Today Chan Ho Park and JA Happ are battling blow for blow in hopes of being the fifth starter in the Phillies starting rotation. One will come out on top; the other will most likely remain with the team, but he’ll get the first crack once someone folds.
After Park and Happ, young slinger Carlos Carrasco awaits the call. The 22-year-old Venezuelan’s power meter is nearing blue, and he’ll be dropping in to throw his punches once a hole opens in the rotation. Call it May or June, at the earliest.

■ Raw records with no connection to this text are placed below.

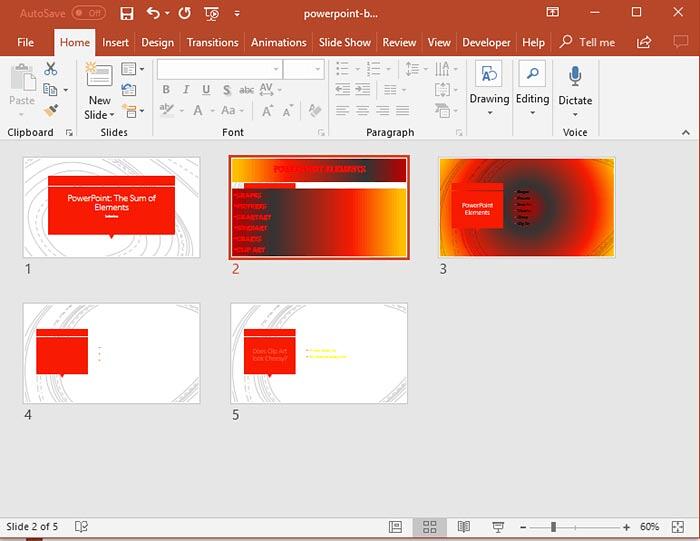Open the font name combo box

[x=218, y=69]
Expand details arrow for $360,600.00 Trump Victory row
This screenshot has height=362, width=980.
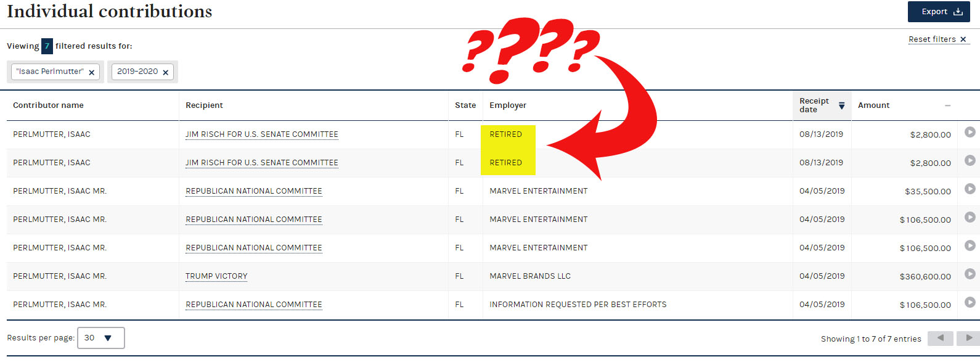click(x=970, y=274)
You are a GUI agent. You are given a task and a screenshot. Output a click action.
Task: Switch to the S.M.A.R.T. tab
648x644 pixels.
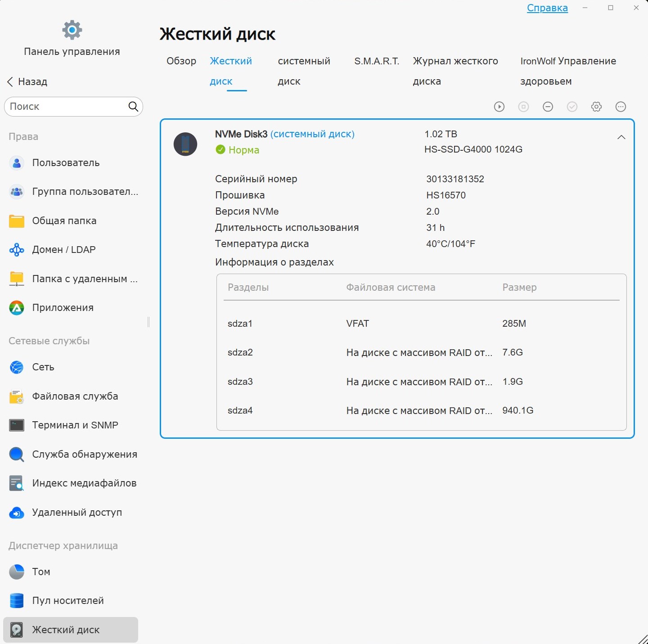(x=377, y=61)
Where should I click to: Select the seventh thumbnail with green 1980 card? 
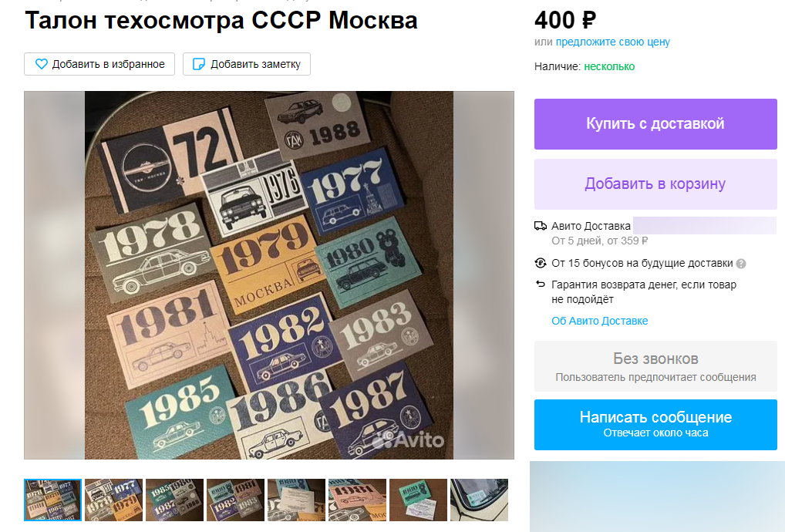click(419, 500)
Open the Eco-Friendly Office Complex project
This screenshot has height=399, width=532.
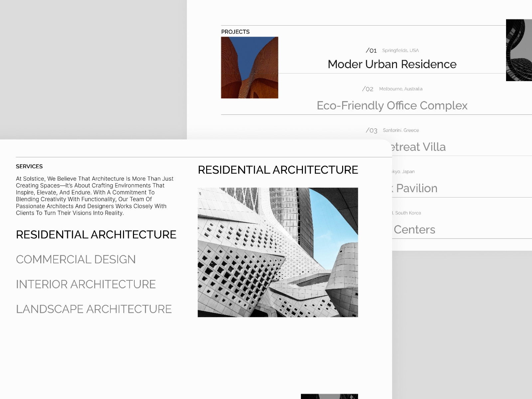coord(392,105)

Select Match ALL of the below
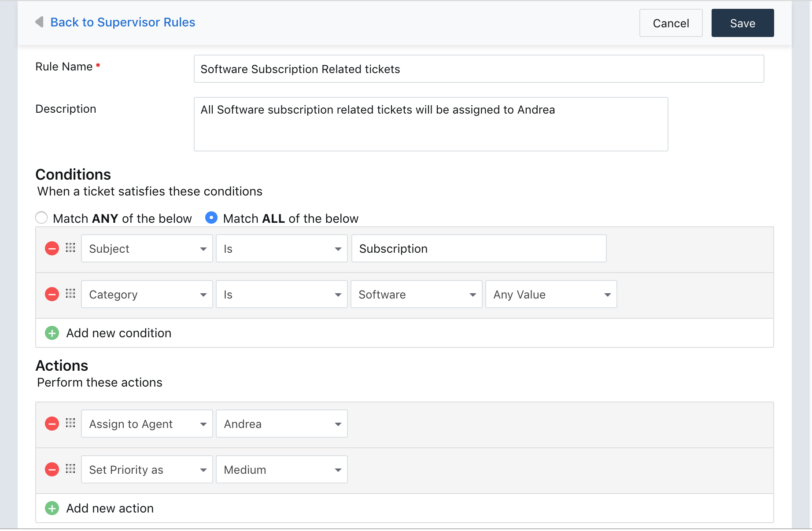(211, 218)
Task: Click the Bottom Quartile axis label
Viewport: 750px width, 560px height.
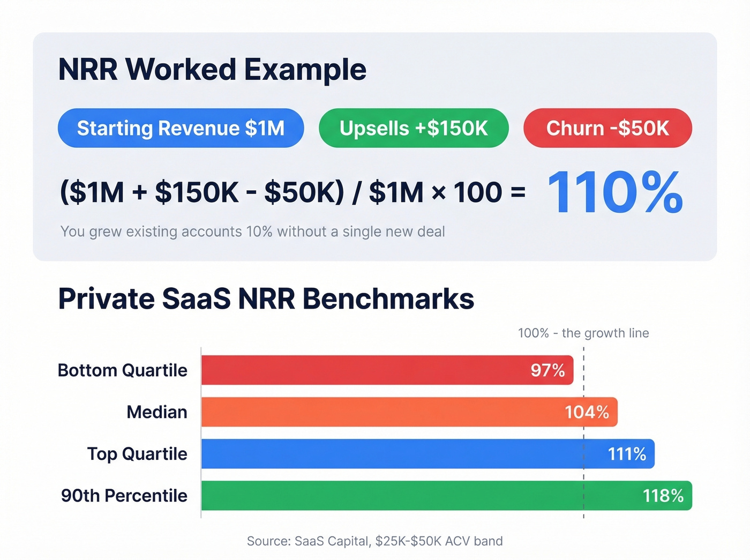Action: [x=122, y=370]
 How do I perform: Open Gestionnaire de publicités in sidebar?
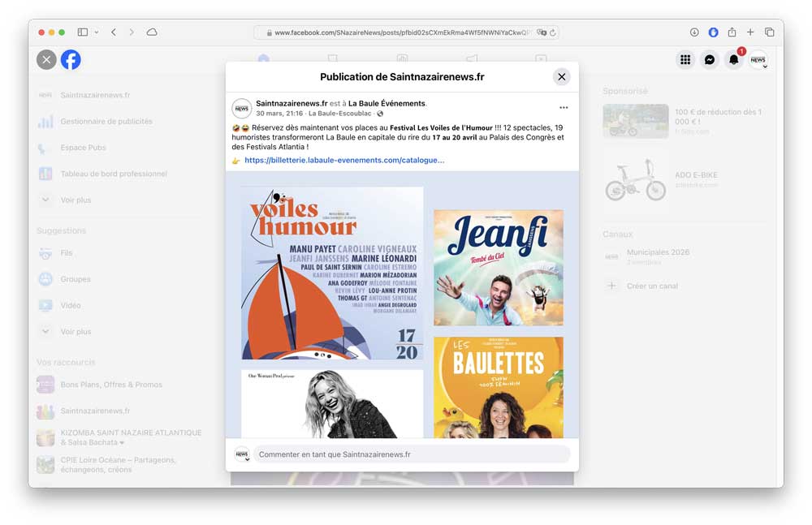click(106, 122)
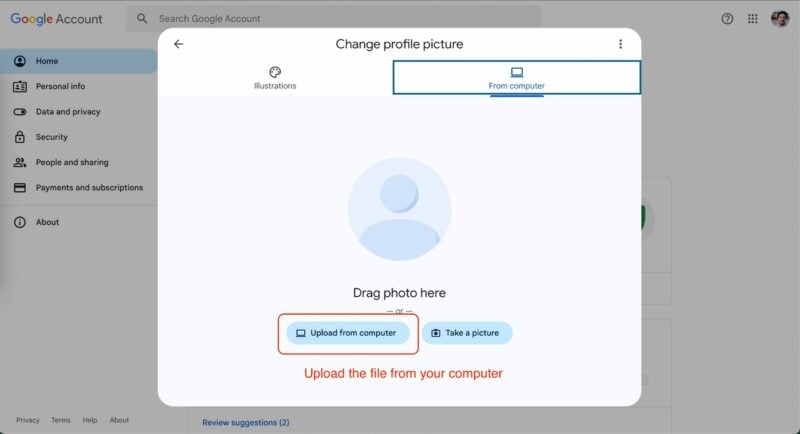The height and width of the screenshot is (434, 800).
Task: Click the profile avatar at top right
Action: pos(780,19)
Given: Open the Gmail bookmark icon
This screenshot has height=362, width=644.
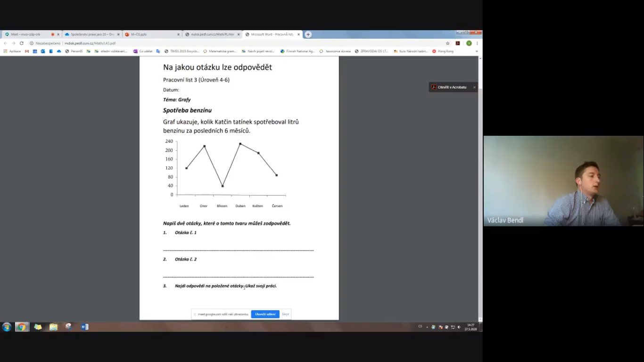Looking at the screenshot, I should tap(27, 51).
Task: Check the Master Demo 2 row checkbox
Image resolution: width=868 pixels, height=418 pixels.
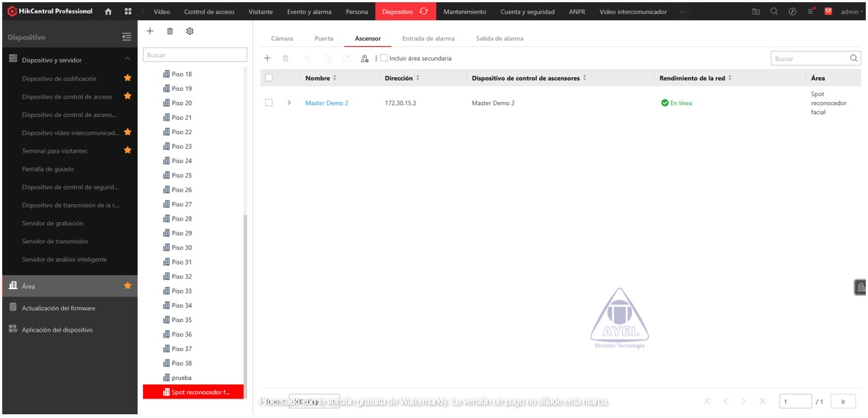Action: (269, 103)
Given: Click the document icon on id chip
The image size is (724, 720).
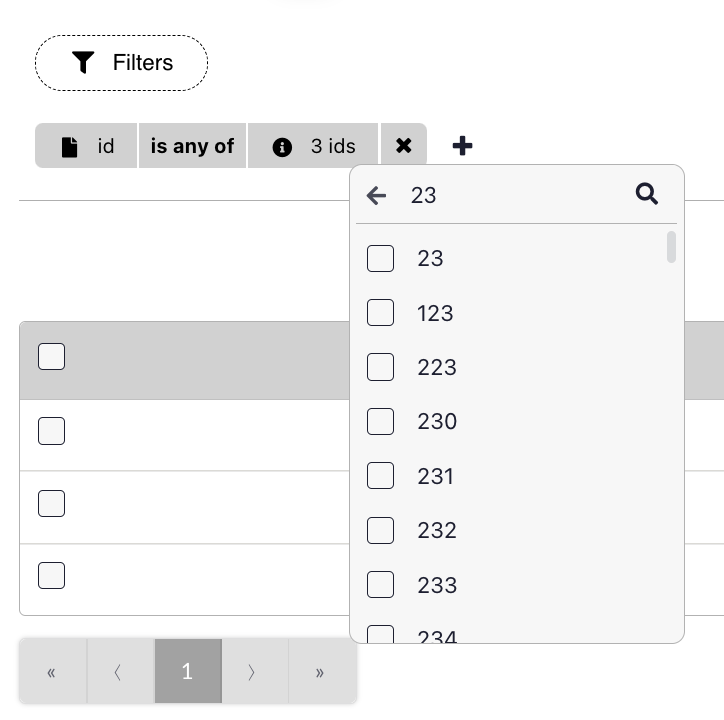Looking at the screenshot, I should click(69, 147).
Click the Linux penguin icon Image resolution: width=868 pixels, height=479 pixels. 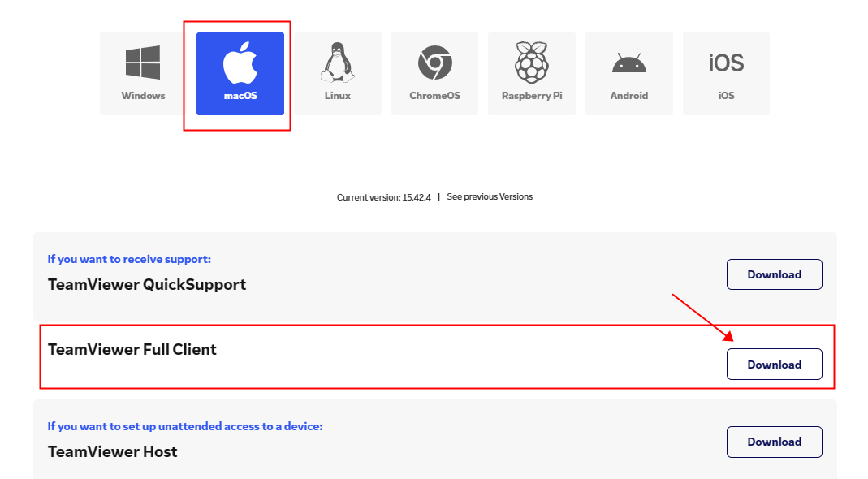(337, 58)
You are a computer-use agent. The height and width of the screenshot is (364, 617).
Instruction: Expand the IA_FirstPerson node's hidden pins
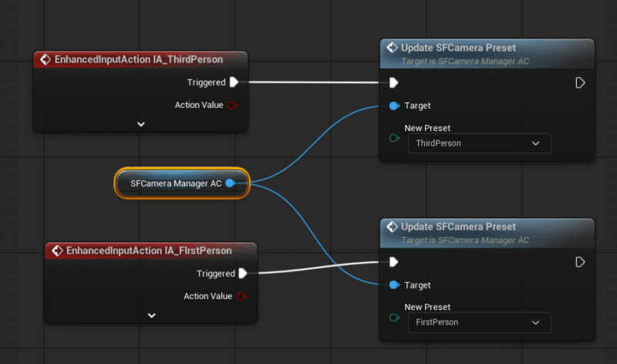coord(151,315)
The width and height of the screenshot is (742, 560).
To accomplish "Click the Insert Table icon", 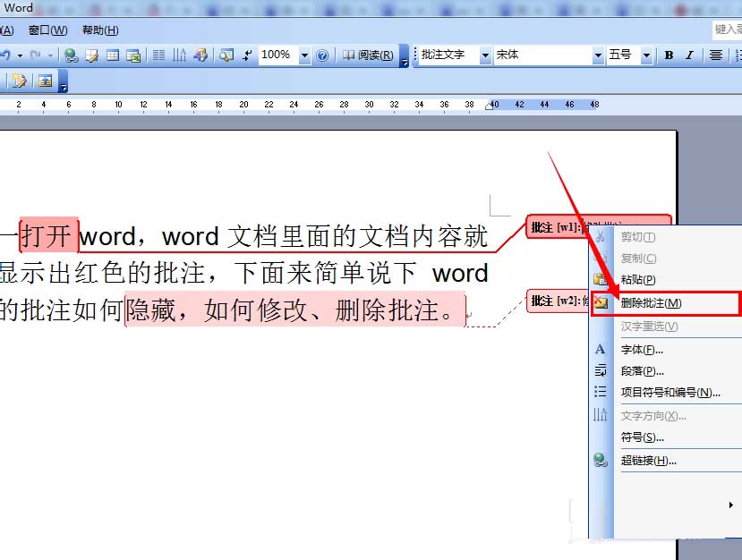I will coord(113,55).
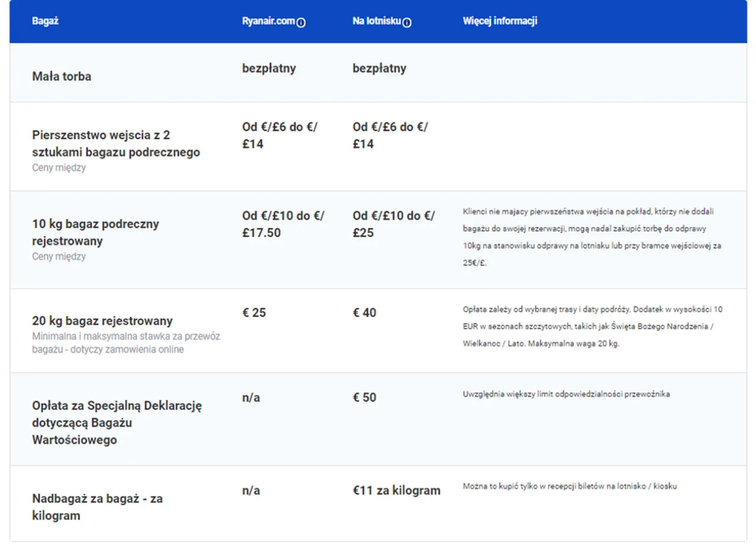Click bezpłatny price under Ryanair.com

[x=268, y=68]
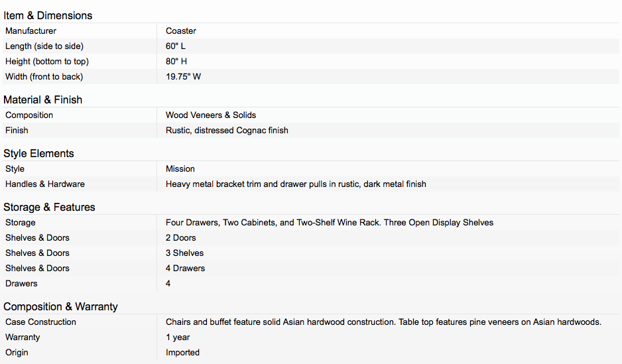Screen dimensions: 622x364
Task: Click the Length (side to side) label
Action: click(44, 46)
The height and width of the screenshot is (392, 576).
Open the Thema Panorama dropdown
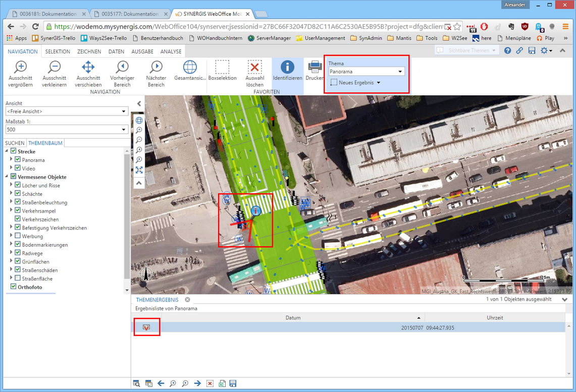(366, 72)
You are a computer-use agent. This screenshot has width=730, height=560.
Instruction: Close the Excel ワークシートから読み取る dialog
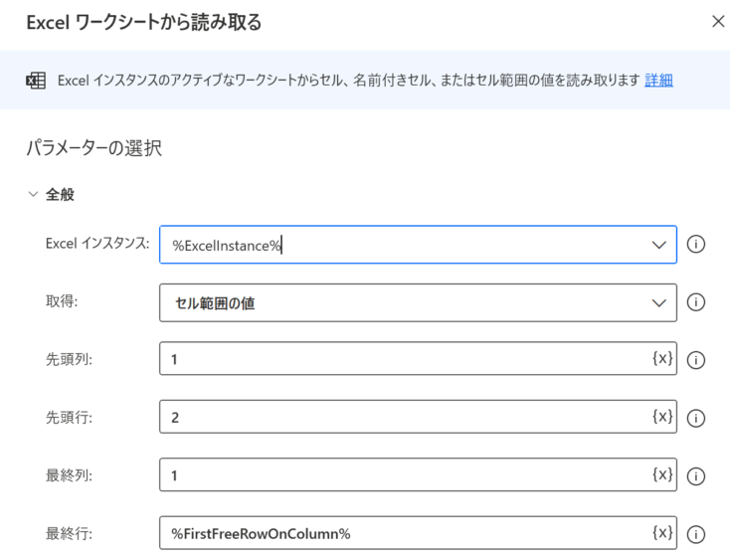718,22
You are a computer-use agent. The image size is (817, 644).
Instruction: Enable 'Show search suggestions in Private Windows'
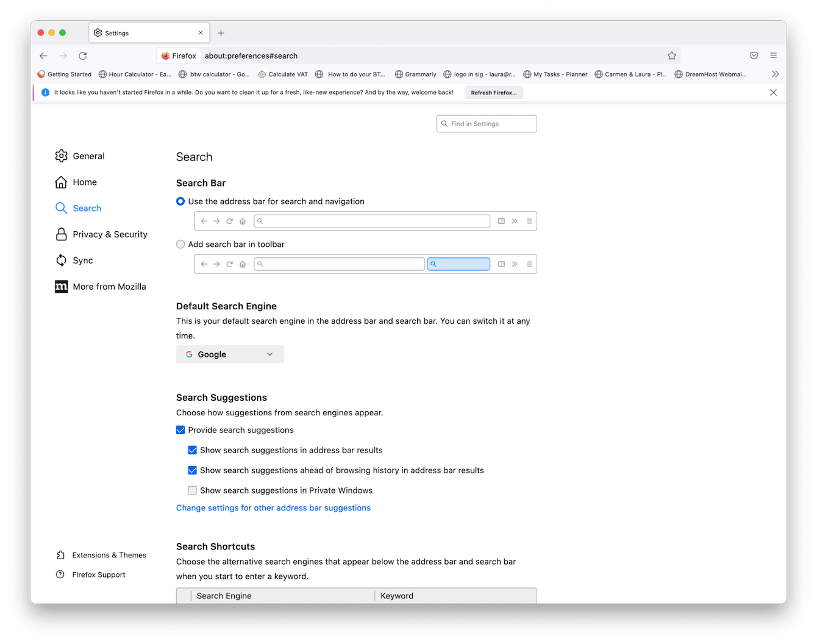pos(193,490)
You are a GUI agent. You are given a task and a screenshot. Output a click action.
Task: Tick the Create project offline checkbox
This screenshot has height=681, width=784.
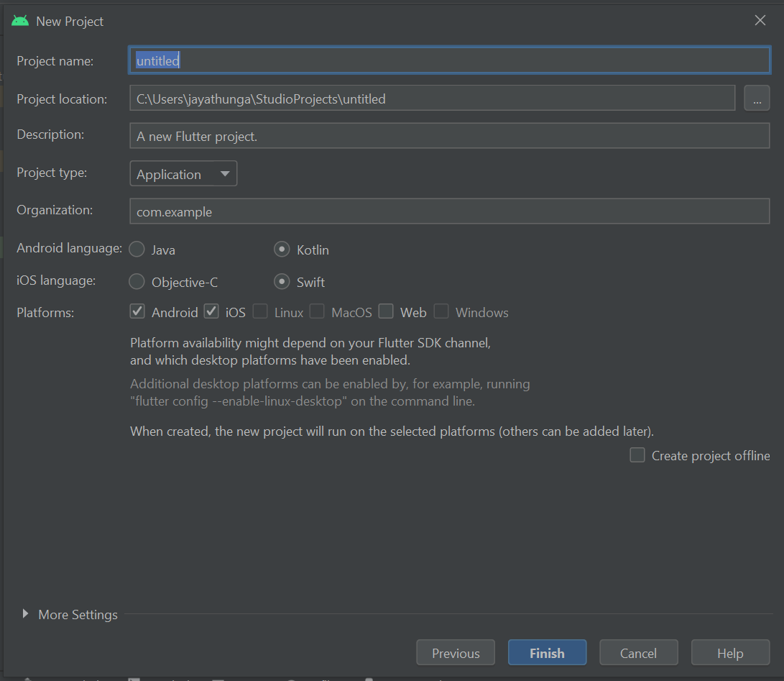637,455
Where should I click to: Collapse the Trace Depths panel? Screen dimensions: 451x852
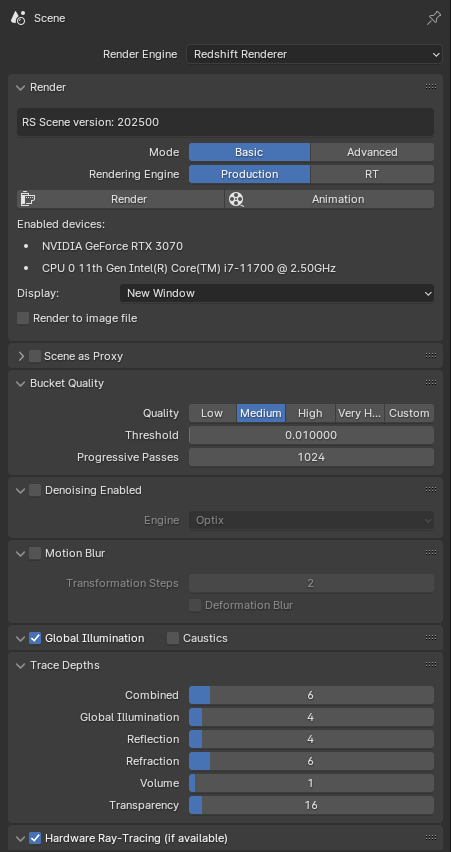point(21,665)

Following Carrasco is a line of weapons much like the motley crew of idiots awaiting to slap the scrambled passenger in “Airplane!” There’s Antonio Bastardo clenching his fists, then Tyson Brummett smoothing his knife, then Andrew Carpenter polishing his pistol, then Joe Savery revving his chainsaw. Somewhere in that line is Kyle Kedrick, the game two starter in the 2007 National League Division Series. Likely he’s sizing up some numchucks — a cruel reminder of a joke that presaged his fate.
Kendrick was sent to minor-league camp, taking with him a spring ERA over 9.00 and a 2008 ERA over 5.00. He’s been told he has to improve his slider and changeup, key pitches in an arsenal that includes just two developed pitches: a low-90s fastball and a sinker.
Kendrick flourished in 2007 because he was a non-entity before his call. Nobody pinned him as a potential big-league pitcher, so when the Phillies drew his name, he caught most opponents off guard. That, along with some solid defense, made Kendrick a happy surprise, a Rookie of the Year candidate and an instant burgeoning star.
But Kendrick still is what he was — not a hot prospect, not a figured star. Maybe a back-rotation starter. Maybe a middle reliever. But very much a kid (only 24) with two developed pitches and two pitches in progress. There’s hope he can develop those other pitches, and if they work, he can be an effective major-league starter. But if they don’t work, Kendrick might remain in that line while he’s passed by Bastardo, and Brummett, and Carpenter and Savery. And maybe Kyle Drabek, and Mike Stutes and Vance Worley …
“I think they see me and I see myself as a starter for my career. I’m not going to be a bullpen guy. If there’s no room here, I’ll go to Triple-A. Go down there, work on those pitches and come back. I need to get better. I need to get those pitches better. How long that takes me is up to me.”